▶ [Teks Halaman]:
____

Banyak orang yang mengetahui puisi itu hanya sekadar kata-kata indah dan bait-bait yang memiliki bunyi yang sama. Padahal, puisi lebih dari itu. Puisi bisa berhubungan dengan masalah sosial, lingkungan sekitar, bahkan hal yang berhubungan dengan kegelisahan penyairnya sendiri.

Sebelum memulai menulis sastra, terkadang penulis melakukan riset yang mendalam tentang apa yang akan ditulisnya. Makanya tak heran puisi dipelajari di perguruan tinggi dibawah “Fakultas Sastra” bahkan hampir di seluruh dunia mempelajari sastra yang kini di Indonesia diganti menjadi “Fakultas Ilmu Budaya”.

Puisi tidak boleh ditulis sembarangan, sebab di dalam ilmu pengetahuan sastra sendiri terdapat teori puisi, sejarah puisi dan kritik puisi. Sama halnya dengan Ilmu Hukum, Ekonomi, Kimia, dll. Karena dalam penulisan puisi tidak cukup hanya mengandalkan tulisan yang indah tapi harus memiliki jiwa kesenian yang tinggi, memahami kaidah kebahasaan dan perenungan yang dalam. Sehingga dalam perenungannya, penyair peka terhadap apa yang diindranya mulai dari melihat, mencium, meraba, dan merasa.

Saking menakutkannya puisi, filsuf Plato memiliki konsep lain terhadap puisi sehingga ia memiliki ketakutan dengan puisi. Ada dua alasan kenapa Plato takut terhadap puisi. Alasan pertama, puisi itu sebuah peniruan yang sukses. Kedua, puisi itu sebuah penularan.

Menurut Plato “peniruan” itu merupakan hal yang buruk karena berasal dari sesuatu yang tidak asli. Plato memberikan contoh sebuah ranjang sudah merupakan peniruan dari “gagasan” tentang sebuah ranjang, paradigma ideal yang disalin oleh ranjang yang sesungguhnya walaupun dalam hal peniruan tidak sama persis dengan aslinya. Artinya suatu objek lukisan ketika ditiru atau deskripsinya dalam sebuah puisi akan mengalami pergerakan dua kali dari lukisan aslinya.

____

▶ [Tugas dan Latihan]:
• 1. Dalam teks tentang puisi, apa dua alasan Plato takut terhadap puisi?
• 2. Berdasarkan teks tentang puisi, jelaskan mengapa puisi tidak boleh ditulis sembarangan.

▶ [Data yang Diberikan]:

____

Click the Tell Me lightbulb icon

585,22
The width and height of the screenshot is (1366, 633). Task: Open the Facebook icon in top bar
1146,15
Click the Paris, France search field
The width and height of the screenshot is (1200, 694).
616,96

____

▶ [Kunci Jawaban]:
• 1. Puisi itu sebuah peniruan yang sukses, dan puisi itu sebuah penularan.

• 2. Di dalam ilmu pengetahuan sastra terdapat teori puisi, sejarah puisi, dan kritik puisi. Selain itu, menulis puisi tidak cukup hanya mengandalkan tulisan yang indah. Penyair harus memiliki jiwa kesenian yang tinggi, memahami kaidah kebahasaan, dan melakukan perenungan yang dalam.